**Página:**
- - - - -

Decisões do Congresso Nacional na última semana, porém, expuseram a falta de articulação política em matéria ambiental. Há uma avaliação de que a agenda não foi suficientemente encampada por ministros e pela base aliada do governo.
Em uma frente, a comissão do Congresso Nacional responsável por avaliar a medida provisória (MP) de reorganização da Esplanada dos Ministérios aprovou o relatório do deputado Isnaldo Bulhões (MDB-AL) que esvaziou o Ministério do Meio Ambiente.
O controle do Cadastro Ambiental Rural (CAR) e da Política Nacional dos Recursos Hídricos foi retirado da pasta de Marina. Segundo o texto aprovado, o CAR passará para o Ministério da Gestão e da Inovação, chefiado por Esther Dweck. Já a Agência Nacional de Águas e Saneamento Básico (ANA) irá para o Ministério de Integração e Desenvolvimento Regional), comandado por Waldez Góes.

- - - - -

**Tarefas:**
**A)** Segundo o texto sobre o esvaziamento do Ministério do Meio Ambiente, para qual ministério passará o Cadastro Ambiental Rural?
**B)** Prossiga o texto sobre o esvaziamento do Ministério do Meio Ambiente a partir da última frase apresentada.

**Trechos do material:**
- - - - -

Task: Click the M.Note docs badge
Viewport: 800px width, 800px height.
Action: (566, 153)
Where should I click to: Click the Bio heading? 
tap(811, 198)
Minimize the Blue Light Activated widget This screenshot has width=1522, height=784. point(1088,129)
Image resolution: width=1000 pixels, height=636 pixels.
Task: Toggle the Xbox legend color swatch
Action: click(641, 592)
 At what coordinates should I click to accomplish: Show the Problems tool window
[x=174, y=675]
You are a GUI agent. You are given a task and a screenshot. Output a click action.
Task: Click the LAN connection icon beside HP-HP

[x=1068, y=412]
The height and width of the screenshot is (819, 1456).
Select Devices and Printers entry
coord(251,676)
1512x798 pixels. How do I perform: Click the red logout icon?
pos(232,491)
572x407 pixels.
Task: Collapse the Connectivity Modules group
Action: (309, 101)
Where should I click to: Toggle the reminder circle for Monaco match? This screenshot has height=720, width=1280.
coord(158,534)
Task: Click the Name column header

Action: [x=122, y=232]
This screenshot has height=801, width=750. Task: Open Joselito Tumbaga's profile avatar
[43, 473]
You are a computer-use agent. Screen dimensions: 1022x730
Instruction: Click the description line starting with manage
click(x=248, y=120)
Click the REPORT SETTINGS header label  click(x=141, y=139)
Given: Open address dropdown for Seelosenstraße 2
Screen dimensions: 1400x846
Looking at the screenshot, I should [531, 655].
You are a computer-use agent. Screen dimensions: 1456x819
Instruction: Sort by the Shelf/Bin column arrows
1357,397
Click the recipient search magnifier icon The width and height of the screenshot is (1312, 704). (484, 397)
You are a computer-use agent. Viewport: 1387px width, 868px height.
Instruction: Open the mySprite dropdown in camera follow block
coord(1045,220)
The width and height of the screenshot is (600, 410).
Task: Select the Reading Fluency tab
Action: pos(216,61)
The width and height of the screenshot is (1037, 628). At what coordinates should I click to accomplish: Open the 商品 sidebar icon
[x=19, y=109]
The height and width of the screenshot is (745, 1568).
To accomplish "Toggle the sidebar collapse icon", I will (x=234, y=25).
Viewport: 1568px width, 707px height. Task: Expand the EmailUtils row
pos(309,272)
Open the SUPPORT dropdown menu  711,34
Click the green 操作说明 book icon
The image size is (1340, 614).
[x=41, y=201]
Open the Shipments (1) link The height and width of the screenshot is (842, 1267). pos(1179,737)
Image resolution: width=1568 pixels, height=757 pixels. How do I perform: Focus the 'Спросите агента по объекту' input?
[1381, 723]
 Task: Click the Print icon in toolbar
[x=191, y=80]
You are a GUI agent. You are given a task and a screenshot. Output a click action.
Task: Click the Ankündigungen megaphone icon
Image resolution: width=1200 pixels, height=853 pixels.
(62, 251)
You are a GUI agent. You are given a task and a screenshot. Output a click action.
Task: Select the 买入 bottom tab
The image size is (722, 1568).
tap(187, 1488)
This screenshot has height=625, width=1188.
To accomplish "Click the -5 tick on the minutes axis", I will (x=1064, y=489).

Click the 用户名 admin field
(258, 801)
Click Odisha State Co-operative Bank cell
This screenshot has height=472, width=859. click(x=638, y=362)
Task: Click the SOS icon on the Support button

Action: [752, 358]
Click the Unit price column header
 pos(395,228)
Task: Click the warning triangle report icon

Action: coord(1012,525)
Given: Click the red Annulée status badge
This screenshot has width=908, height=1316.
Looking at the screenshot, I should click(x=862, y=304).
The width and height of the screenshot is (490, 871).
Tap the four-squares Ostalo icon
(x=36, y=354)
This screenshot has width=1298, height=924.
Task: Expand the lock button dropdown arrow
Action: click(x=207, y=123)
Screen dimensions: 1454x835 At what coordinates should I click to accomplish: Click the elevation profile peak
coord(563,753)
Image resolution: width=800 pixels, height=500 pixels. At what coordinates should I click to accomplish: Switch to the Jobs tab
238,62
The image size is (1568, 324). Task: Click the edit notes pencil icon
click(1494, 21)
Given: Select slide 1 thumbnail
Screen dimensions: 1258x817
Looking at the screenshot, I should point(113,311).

- - - - -

**Resultados:**
**A)** Para o Ministério da Gestão e da Inovação, chefiado por Esther Dweck.

**B)**
Bancada ruralista arquitetou saída do cadastro rural do Meio Ambiente
Outro ponto que causou insatisfação entre membros do governo foi a devolução ao Ministério da Justiça da atribuição pela demarcação de terras indígenas e quilombolas. Na MP editada por Lula, a tarefa era responsabilidade do recém-criado Ministério dos Povos Indígenas, chefiado por Sonia Guajajara.
O texto ainda precisa passar pelos plenários da Câmara e do Senado. O presidente da República tem o poder de vetar trechos da matéria.
Em outro movimento, também ao longo da última semana, a Câmara aprovou a urgência do marco temporal das terras indígenas, tese adotada no PL nº 490/2007 e que reconhece que apenas as terras já ocupadas por povos originários em 5 de outubro de 1988, data da promulgação da Constituição Federal, podem ter sua demarcação reivindicada. A medida é amplamente criticada por defensores da causa indígena, mas conta com apoio da bancada do agro.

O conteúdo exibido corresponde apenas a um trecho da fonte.